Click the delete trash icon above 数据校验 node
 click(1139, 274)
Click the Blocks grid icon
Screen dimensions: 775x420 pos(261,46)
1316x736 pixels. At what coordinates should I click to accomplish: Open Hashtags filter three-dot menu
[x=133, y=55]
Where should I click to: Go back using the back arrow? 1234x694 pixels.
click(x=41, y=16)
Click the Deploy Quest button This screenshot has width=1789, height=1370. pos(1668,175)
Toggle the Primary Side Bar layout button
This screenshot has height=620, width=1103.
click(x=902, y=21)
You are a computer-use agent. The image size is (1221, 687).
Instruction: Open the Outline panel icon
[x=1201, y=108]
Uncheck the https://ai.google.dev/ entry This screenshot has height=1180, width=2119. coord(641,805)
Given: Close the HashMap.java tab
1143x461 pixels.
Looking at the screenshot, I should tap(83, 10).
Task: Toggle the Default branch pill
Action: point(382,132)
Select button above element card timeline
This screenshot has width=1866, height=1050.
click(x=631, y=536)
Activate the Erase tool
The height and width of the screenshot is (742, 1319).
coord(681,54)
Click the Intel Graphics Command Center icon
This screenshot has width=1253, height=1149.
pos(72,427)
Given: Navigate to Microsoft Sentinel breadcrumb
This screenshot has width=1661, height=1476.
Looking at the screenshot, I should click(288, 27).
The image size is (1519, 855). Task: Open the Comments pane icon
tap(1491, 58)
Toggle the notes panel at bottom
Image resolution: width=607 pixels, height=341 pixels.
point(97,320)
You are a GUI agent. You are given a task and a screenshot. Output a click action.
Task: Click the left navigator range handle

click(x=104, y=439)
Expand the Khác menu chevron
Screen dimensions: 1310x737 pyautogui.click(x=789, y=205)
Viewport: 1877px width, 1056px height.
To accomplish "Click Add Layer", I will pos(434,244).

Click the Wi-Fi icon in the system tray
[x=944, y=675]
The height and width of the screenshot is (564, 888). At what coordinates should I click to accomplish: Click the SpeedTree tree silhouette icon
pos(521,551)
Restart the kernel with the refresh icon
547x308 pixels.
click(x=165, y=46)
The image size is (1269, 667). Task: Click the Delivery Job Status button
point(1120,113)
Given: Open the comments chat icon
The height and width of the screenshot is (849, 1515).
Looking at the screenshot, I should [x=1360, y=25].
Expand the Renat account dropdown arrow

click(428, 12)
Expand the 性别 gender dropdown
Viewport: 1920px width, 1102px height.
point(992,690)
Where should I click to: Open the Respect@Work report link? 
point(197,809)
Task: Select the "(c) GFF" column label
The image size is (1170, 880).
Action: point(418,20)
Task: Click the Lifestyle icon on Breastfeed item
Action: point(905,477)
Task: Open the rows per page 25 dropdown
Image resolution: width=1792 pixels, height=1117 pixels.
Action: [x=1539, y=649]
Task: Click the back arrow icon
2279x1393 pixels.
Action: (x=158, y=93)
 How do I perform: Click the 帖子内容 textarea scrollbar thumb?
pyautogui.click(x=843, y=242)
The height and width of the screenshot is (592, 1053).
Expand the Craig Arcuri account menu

- _Problem description_: From start to finish, retype the records above with complete accuracy.

- _Exercise answer_:
Click the delete trash icon above 数据校验 node
 click(1139, 274)
Click the Blocks grid icon
Screen dimensions: 775x420 pos(261,46)
1316x736 pixels. At what coordinates should I click to accomplish: Open Hashtags filter three-dot menu
[x=133, y=55]
Where should I click to: Go back using the back arrow? 1234x694 pixels.
click(x=41, y=16)
Click the Deploy Quest button This screenshot has width=1789, height=1370. pos(1668,175)
Toggle the Primary Side Bar layout button
This screenshot has height=620, width=1103.
click(x=902, y=21)
You are a computer-use agent. The image size is (1221, 687).
Instruction: Open the Outline panel icon
[x=1201, y=108]
Uncheck the https://ai.google.dev/ entry This screenshot has height=1180, width=2119. coord(641,805)
Given: Close the HashMap.java tab
1143x461 pixels.
Looking at the screenshot, I should tap(83, 10).
Task: Toggle the Default branch pill
Action: point(382,132)
Select button above element card timeline
This screenshot has width=1866, height=1050.
click(x=631, y=536)
Activate the Erase tool
The height and width of the screenshot is (742, 1319).
coord(681,54)
Click the Intel Graphics Command Center icon
This screenshot has width=1253, height=1149.
pos(72,427)
Given: Navigate to Microsoft Sentinel breadcrumb
This screenshot has width=1661, height=1476.
Looking at the screenshot, I should click(288, 27).
The image size is (1519, 855). Task: Open the Comments pane icon
tap(1491, 58)
Toggle the notes panel at bottom
Image resolution: width=607 pixels, height=341 pixels.
point(97,320)
You are a GUI agent. You are given a task and a screenshot. Output a click action.
Task: Click the left navigator range handle

click(x=104, y=439)
Expand the Khác menu chevron
Screen dimensions: 1310x737 pyautogui.click(x=789, y=205)
Viewport: 1877px width, 1056px height.
To accomplish "Click Add Layer", I will pos(434,244).

Click the Wi-Fi icon in the system tray
[x=944, y=675]
The height and width of the screenshot is (564, 888). At what coordinates should I click to accomplish: Click the SpeedTree tree silhouette icon
pos(521,551)
Restart the kernel with the refresh icon
547x308 pixels.
click(x=165, y=46)
The image size is (1269, 667). Task: Click the Delivery Job Status button
point(1120,113)
Given: Open the comments chat icon
The height and width of the screenshot is (849, 1515).
Looking at the screenshot, I should [x=1360, y=25].
Expand the Renat account dropdown arrow

click(428, 12)
Expand the 性别 gender dropdown
Viewport: 1920px width, 1102px height.
point(992,690)
Where should I click to: Open the Respect@Work report link? 
point(197,809)
Task: Select the "(c) GFF" column label
The image size is (1170, 880).
Action: point(418,20)
Task: Click the Lifestyle icon on Breastfeed item
Action: point(905,477)
Task: Open the rows per page 25 dropdown
Image resolution: width=1792 pixels, height=1117 pixels.
Action: [x=1539, y=649]
Task: Click the back arrow icon
2279x1393 pixels.
Action: (x=158, y=93)
 How do I perform: Click the 帖子内容 textarea scrollbar thumb?
pyautogui.click(x=843, y=242)
The height and width of the screenshot is (592, 1053).
Expand the Craig Arcuri account menu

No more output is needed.